En France, 1 décès sur 5 se produit avant 65 ans et a pour effet de laisser des proches dans la détresse. Voici comment protéger les siens.

Evidemment, les assurances décès (ou prévoyance) ne constituent pas un antidote contre la mort, mais elles rendent ses conséquences financières moins douloureuses. Elles mettent le conjoint et les enfants à l’abri du besoin si le souscripteur tire sa révérence ; ou qu’il est touché par handicap grave provoquant une perte totale et irréversible d’autonomie.

Au cas où le pire arrive, l’assureur versera une somme d’argent proportionnelle au montant des primes versées par l’assuré. Ce capital peut atteindre plusieurs centaines de milliers d’euros.

La première précaution à prendre quand on choisit une assurance décès est d’examiner les conditions restrictives. C’est là que se joue la différence entre une bonne et une mauvaise police. Les contrats subordonnant le déblocage des fonds à un accident lié à une "cause extérieure" sont à éviter comme la peste. Cette restriction signifie qu’un assuré qui reçoit un pot de fleurs sur la tête sera indemnisé, mais que s’il est victime d’un AVC pas un kopeck ne lui sera versé.

Le second crible à utiliser concerne la perte totale et irréversible d’autonomie (PTIA). Techniquement, la PTIA désigne une invalidité physique ou mentale constatée avant 65 ans. Elle exclut définitivement toute possibilité de travail et nécessite l’assistance d’une tierce personne auprès de l’assuré. Ce risque de PTIA doit être couvert par l’assurance décès. Ce n’est pas toujours le cas.

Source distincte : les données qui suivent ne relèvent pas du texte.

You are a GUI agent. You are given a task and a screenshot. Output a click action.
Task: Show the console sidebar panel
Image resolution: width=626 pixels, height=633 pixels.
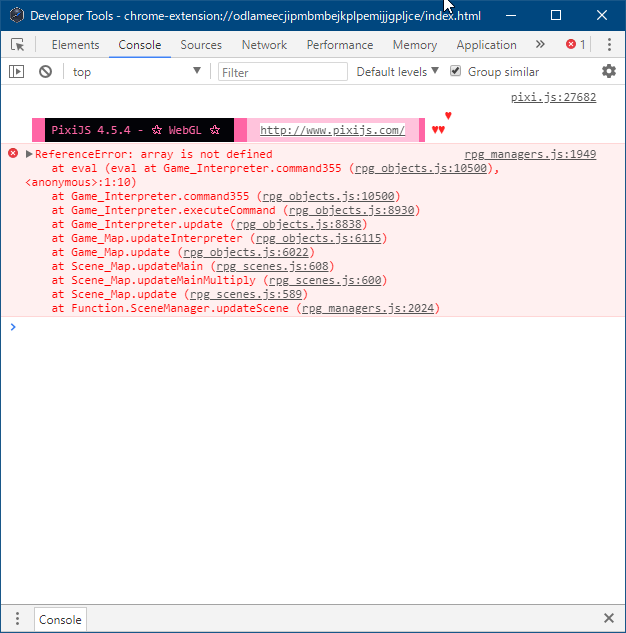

Les assurances décès sont des formules dites "à fonds perdus". Cela veut dire que le versement des primes garantit l’octroi d’un capital en cas de problème de santé. Toutefois, si ce risque ne se concrétise pas, les cotisations sont versées pour rien, comme avec une assurance auto. Certains contrats combinent assurance vie et assurance décès. Ils sont à éviter. Mieux vaut souscrire 2 contrats différents avec des garanties et des frais clairement identifiables.

Gare à l’effet d’escalier

Empilage : de nombreux assureurs étoffent leurs assurances décès avec des garanties annexes comme la rente éducation. Celle-ci est versée aux enfants reconnus comme ayant été à la charge de l’assuré décédé afin qu’ils puissent financer leurs études jusqu’à un âge limite (28 ans dans la plupart des contrats). Cette garantie supplémentaire peut s’avérer utile, mais certains assureurs la vendent au prix fort. Aussi faut-il systématiquement comparer le montant des primes avec et sans extension de garantie, puis comparer les offres pour identifier la compagnie la moins vorace.

Compte tenu des risques endossés, essentiellement avec les souscripteurs d’âge mûr, de nombreuses compagnies imposent aux assurés de remplir un questionnaire de santé. Voire de subir un examen médical s’ils ont plus de 50 ans ou qu’ils souscrivent un capital important. C’est dans l’univers mutualiste que ce gymkhana santé est le moins contraignant.

Certains contrats décès attirent le chaland avec des cotisations basses, mais imposent aux assurés de faire un check-up périodique. Puis, elles relèvent les primes si l’état de santé de leurs clients se dégrade. Cet effet d’escalier peut finir par coûter cher, car les pépins de santé sont inéluctables. Aussi, est-il préférable de donner la préférence aux contrats prévoyant un niveau de cotisations stables.

Avec une assurance décès, le niveau de la garantie est directement lié à celui des primes. Les souscripteurs ont intérêt à vérifier que l’assurance leur donne le choix entre une sortie en rente ou en capital et qu’ils ne sont pas contraint de choisir une option dès le départ. Fiscalement, le capital versé par une assurance décès n’entre pas dans l’actif successoral (article L 132-12 du Code des assurances).

Publicité
Il est conseillé de contracter une garantie élevée au départ - l’assuré étant jeune les primes sont moins fortes -, puis de l’alléger ultérieurement, par exemple après le départ des enfants, etc.